A Universal Chemical Enrichment Method for Mapping the Yeast N-glycoproteome by Mass Spectrometry (MS)

Abstract

Glycosylation is one of the most common and important protein modifications in biological systems. Many glycoproteins naturally occur at low abundances, which makes comprehensive analysis extremely difficult. Additionally, glycans are highly heterogeneous, which further complicates analysis in complex samples. Lectin enrichment has been commonly used, but each lectin is inherently specific to one or several carbohydrates, and thus no single or collection of lectin(s) can bind to all glycans.
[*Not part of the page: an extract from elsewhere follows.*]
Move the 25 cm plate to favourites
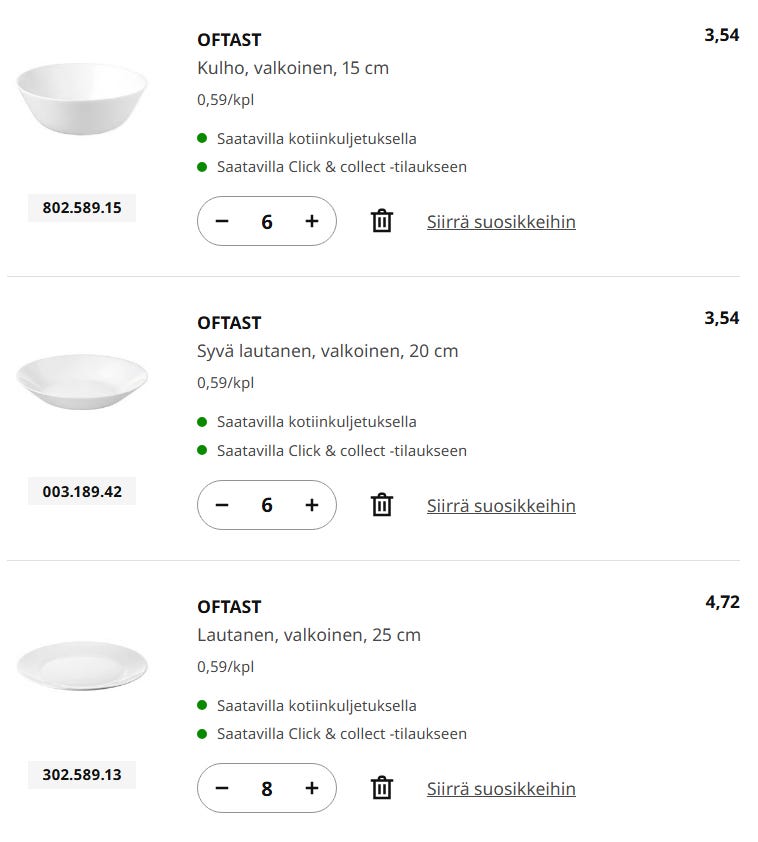 (501, 788)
Here we have employed a boronic acid-based chemical method to universally enrich glycopeptides. The reaction between boronic acids and sugars has been extensively investigated, and it is well known that the interaction between boronic acid and diols is one of the strongest reversible covalent bond interactions in an aqueous environment. This strong covalent interaction provides a great opportunity to catch glycopeptides and glycoproteins by boronic acid, whereas the reversible property allows their release without side effects. More importantly, the boronic acid-diol recognition is universal, which provides great capability and potential for comprehensively mapping glycosylation sites in complex biological samples. By combining boronic acid enrichment with PNGase F treatment in heavy-oxygen water and MS, we have identified 816 N-glycosylation sites in 332 yeast proteins, among which 675 sites were well-localized with greater than 99% confidence. The results demonstrated that the boronic acid-based chemical method can effectively enrich glycopeptides for comprehensive analysis of protein glycosylation. A general trend seen within the large data set was that there were fewer glycosylation sites toward the C termini of proteins. Of the 332 glycoproteins identified in yeast, 194 were membrane proteins. Many proteins get glycosylated in the high-mannose N-glycan biosynthetic and GPI anchor biosynthetic pathways. Compared with lectin enrichment, the current method is more cost-efficient, generic, and effective. This method can be extensively applied to different complex samples for the comprehensive analysis of protein glycosylation.